Interpolated-MLPs: Controllable Inductive Bias

Published: 16 Jun 2024, Last Modified: 19 Jul 2024HiLD at ICML 2024 PosterEveryoneRevisionsBibTeXCC BY 4.0
Keywords: Multi-Layer Perceptrons (MLPs), Inductive Bias, Convolutional Neural Networks (CNNs), MLP-Mixer, Vision, Low-Compute Scale, Interpolation, Soft MLP
TL;DR: We study controllable inductive bias in Vision MLPs and propose a novel interpolation-based training method to infuse a vanilla MLP with parametrized inductive bias from structured prior models (MLP-Mixer, CNN).
Abstract: Due to their weak inductive bias, Multi-Layer Perceptrons (MLPs) have subpar performance at low-compute levels compared to standard architectures such as convolution-based networks (CNN). Recent work, however, has shown that the performance gap drastically reduces as the amount of compute is increased without changing the amount of inductive bias. In this work, we study the converse: in the low-compute regime, how does the incremental increase of inductive bias affect performance? To quantify inductive bias, we propose a “soft MLP” approach, which we coin Interpolated MLP (I-MLP).

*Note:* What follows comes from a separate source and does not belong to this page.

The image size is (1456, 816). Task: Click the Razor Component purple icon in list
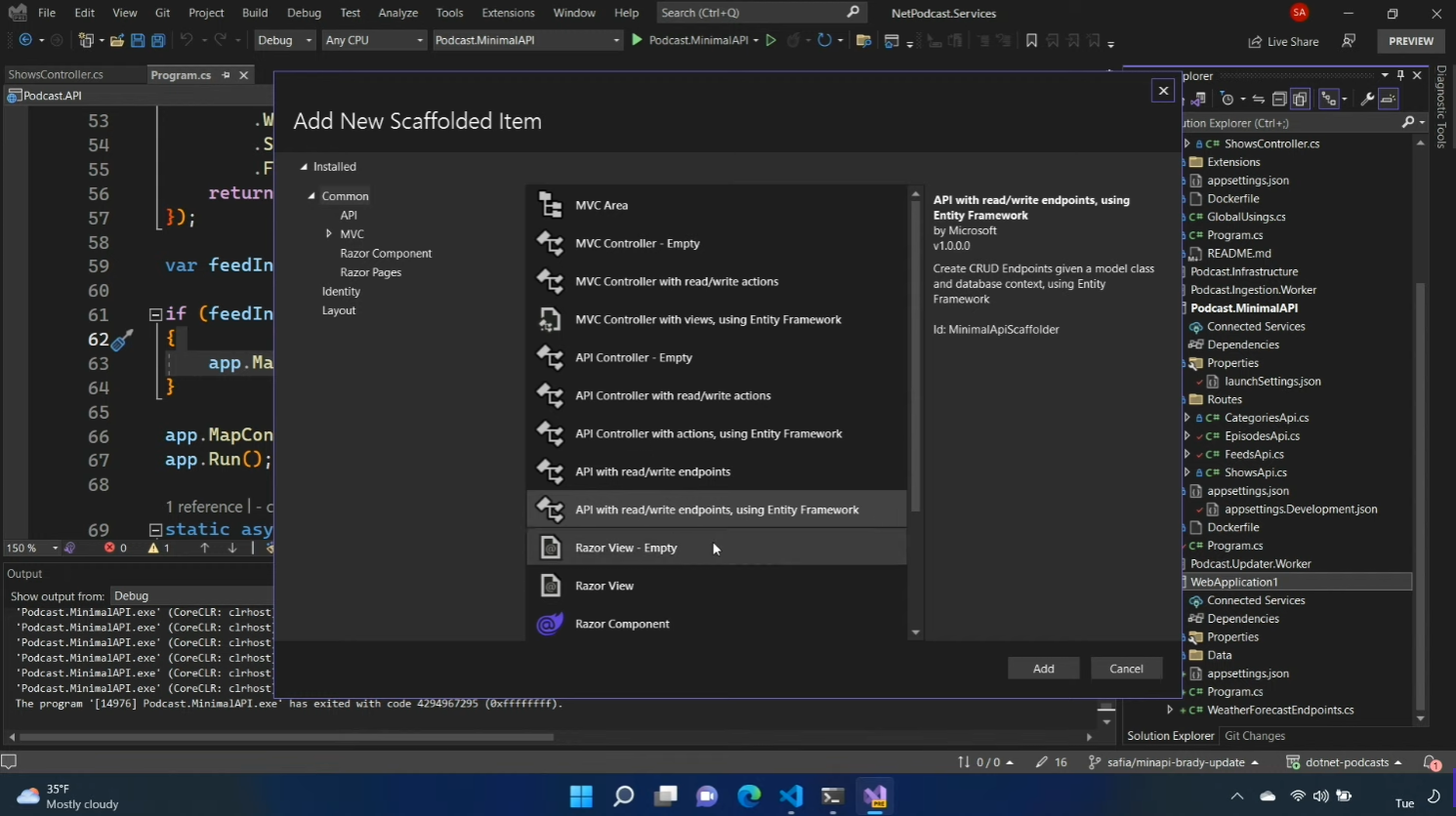(550, 624)
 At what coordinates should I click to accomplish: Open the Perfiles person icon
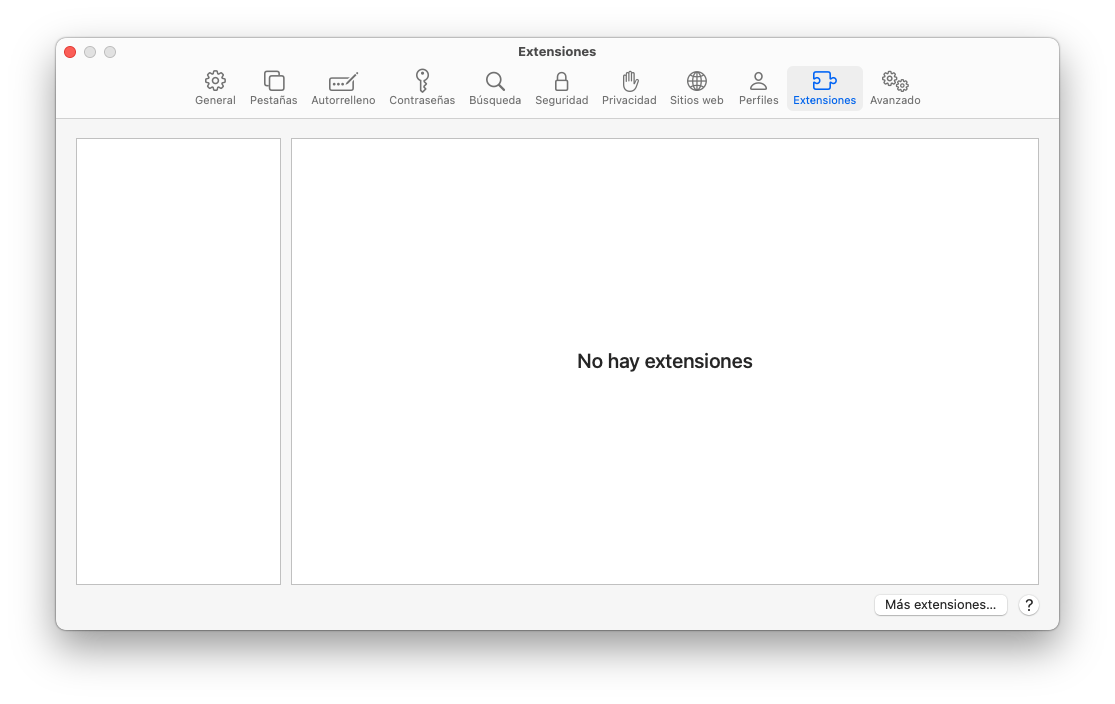point(758,81)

We control the amount of inductive bias in the standard MLP by introducing a novel algorithm based on interpolation between fixed weights from a prior model with high inductive bias. We showcase our method using various prior models, including CNNs and the MLP-Mixer architecture. This interpolation scheme allows fractional control of inductive bias, which may be attractive when full inductive bias is not desired (e.g. in the mid-compute regime). We find experimentally that for Vision Tasks in the low-compute regime, there is a continuous and two-sided logarithmic relationship between inductive bias and performance when using CNN and MLP-Mixer prior models.